### How to complete this task
Return the data below in full, exactly as it stands.

━━━━━━━━━━━━━━━━

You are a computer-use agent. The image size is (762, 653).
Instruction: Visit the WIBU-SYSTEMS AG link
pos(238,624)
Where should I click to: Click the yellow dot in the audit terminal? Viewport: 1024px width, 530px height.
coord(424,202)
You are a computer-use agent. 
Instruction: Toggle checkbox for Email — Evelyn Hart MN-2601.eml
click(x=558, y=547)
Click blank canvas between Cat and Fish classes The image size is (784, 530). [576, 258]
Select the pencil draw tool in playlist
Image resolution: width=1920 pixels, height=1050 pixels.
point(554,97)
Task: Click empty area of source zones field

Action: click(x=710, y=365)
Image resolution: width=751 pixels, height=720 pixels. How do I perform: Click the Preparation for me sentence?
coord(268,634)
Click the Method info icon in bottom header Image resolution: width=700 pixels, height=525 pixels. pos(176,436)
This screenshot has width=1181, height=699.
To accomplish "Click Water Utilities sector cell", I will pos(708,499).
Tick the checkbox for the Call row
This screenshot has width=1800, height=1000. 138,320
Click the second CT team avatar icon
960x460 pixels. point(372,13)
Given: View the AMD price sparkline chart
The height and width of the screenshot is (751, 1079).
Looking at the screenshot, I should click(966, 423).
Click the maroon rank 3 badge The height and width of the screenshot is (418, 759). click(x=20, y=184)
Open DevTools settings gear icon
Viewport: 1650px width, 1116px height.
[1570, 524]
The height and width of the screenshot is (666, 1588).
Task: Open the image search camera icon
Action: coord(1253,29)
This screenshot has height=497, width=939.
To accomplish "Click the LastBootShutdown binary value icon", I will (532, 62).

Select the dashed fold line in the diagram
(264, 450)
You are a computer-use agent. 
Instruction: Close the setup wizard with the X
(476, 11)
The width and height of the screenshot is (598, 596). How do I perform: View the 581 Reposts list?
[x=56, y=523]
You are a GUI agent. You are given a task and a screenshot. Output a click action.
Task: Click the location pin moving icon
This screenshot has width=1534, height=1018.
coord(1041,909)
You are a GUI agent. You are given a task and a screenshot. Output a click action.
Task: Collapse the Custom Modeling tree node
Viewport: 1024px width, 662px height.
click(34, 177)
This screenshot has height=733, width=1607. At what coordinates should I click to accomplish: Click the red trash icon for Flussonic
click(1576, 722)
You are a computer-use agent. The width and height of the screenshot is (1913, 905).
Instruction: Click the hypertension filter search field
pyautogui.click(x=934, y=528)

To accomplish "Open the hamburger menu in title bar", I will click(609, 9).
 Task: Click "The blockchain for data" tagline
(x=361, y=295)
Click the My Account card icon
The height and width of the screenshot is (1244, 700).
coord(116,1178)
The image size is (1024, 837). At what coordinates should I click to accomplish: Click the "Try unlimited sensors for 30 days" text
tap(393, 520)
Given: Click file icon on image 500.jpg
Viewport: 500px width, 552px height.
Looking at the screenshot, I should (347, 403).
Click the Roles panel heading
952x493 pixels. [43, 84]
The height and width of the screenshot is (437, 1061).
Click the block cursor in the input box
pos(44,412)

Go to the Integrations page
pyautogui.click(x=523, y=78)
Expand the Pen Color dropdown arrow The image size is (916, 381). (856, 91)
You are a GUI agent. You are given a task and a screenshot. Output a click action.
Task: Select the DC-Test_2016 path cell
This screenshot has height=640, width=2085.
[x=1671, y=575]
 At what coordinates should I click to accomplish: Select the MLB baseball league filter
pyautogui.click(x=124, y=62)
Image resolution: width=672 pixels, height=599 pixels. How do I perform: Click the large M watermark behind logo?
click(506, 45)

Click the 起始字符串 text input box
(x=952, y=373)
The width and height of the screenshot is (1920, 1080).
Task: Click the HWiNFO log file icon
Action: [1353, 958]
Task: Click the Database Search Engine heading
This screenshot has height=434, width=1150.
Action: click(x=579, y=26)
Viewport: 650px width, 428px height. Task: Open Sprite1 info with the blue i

━━━━━━━━━━━━━━━━

### Exercise solution
You are a computer-use agent. The image size is (762, 653).
Instruction: Visit the WIBU-SYSTEMS AG link
pos(238,624)
Where should I click to: Click the yellow dot in the audit terminal? Viewport: 1024px width, 530px height.
coord(424,202)
You are a computer-use agent. 
Instruction: Toggle checkbox for Email — Evelyn Hart MN-2601.eml
click(x=558, y=547)
Click blank canvas between Cat and Fish classes The image size is (784, 530). [576, 258]
Select the pencil draw tool in playlist
Image resolution: width=1920 pixels, height=1050 pixels.
point(554,97)
Task: Click empty area of source zones field

Action: click(x=710, y=365)
Image resolution: width=751 pixels, height=720 pixels. How do I perform: Click the Preparation for me sentence?
coord(268,634)
Click the Method info icon in bottom header Image resolution: width=700 pixels, height=525 pixels. pos(176,436)
This screenshot has width=1181, height=699.
To accomplish "Click Water Utilities sector cell", I will pos(708,499).
Tick the checkbox for the Call row
This screenshot has width=1800, height=1000. 138,320
Click the second CT team avatar icon
960x460 pixels. point(372,13)
Given: View the AMD price sparkline chart
The height and width of the screenshot is (751, 1079).
Looking at the screenshot, I should click(966, 423).
Click the maroon rank 3 badge The height and width of the screenshot is (418, 759). click(x=20, y=184)
Open DevTools settings gear icon
Viewport: 1650px width, 1116px height.
[1570, 524]
The height and width of the screenshot is (666, 1588).
Task: Open the image search camera icon
Action: coord(1253,29)
This screenshot has height=497, width=939.
To accomplish "Click the LastBootShutdown binary value icon", I will (532, 62).

Select the dashed fold line in the diagram
(264, 450)
You are a computer-use agent. 
Instruction: Close the setup wizard with the X
(476, 11)
The width and height of the screenshot is (598, 596). How do I perform: View the 581 Reposts list?
[x=56, y=523]
You are a GUI agent. You are given a task and a screenshot. Output a click action.
Task: Click the location pin moving icon
This screenshot has width=1534, height=1018.
coord(1041,909)
You are a GUI agent. You are given a task and a screenshot. Output a click action.
Task: Collapse the Custom Modeling tree node
Viewport: 1024px width, 662px height.
click(34, 177)
This screenshot has height=733, width=1607. At what coordinates should I click to accomplish: Click the red trash icon for Flussonic
click(1576, 722)
You are a computer-use agent. The width and height of the screenshot is (1913, 905).
Instruction: Click the hypertension filter search field
pyautogui.click(x=934, y=528)

To accomplish "Open the hamburger menu in title bar", I will click(609, 9).
 Task: Click "The blockchain for data" tagline
(x=361, y=295)
Click the My Account card icon
The height and width of the screenshot is (1244, 700).
coord(116,1178)
The image size is (1024, 837). At what coordinates should I click to accomplish: Click the "Try unlimited sensors for 30 days" text
tap(393, 520)
Given: Click file icon on image 500.jpg
Viewport: 500px width, 552px height.
Looking at the screenshot, I should (347, 403).
Click the Roles panel heading
952x493 pixels. [43, 84]
The height and width of the screenshot is (437, 1061).
Click the block cursor in the input box
pos(44,412)

Go to the Integrations page
pyautogui.click(x=523, y=78)
Expand the Pen Color dropdown arrow The image size is (916, 381). (856, 91)
You are a GUI agent. You are given a task and a screenshot. Output a click action.
Task: Select the DC-Test_2016 path cell
This screenshot has height=640, width=2085.
[x=1671, y=575]
 At what coordinates should I click to accomplish: Select the MLB baseball league filter
pyautogui.click(x=124, y=62)
Image resolution: width=672 pixels, height=599 pixels. How do I perform: Click the large M watermark behind logo?
click(506, 45)

Click the 起始字符串 text input box
(x=952, y=373)
The width and height of the screenshot is (1920, 1080).
Task: Click the HWiNFO log file icon
Action: [1353, 958]
Task: Click the Database Search Engine heading
This screenshot has height=434, width=1150.
Action: click(x=579, y=26)
Viewport: 650px width, 428px height. Task: Open Sprite1 info with the blue i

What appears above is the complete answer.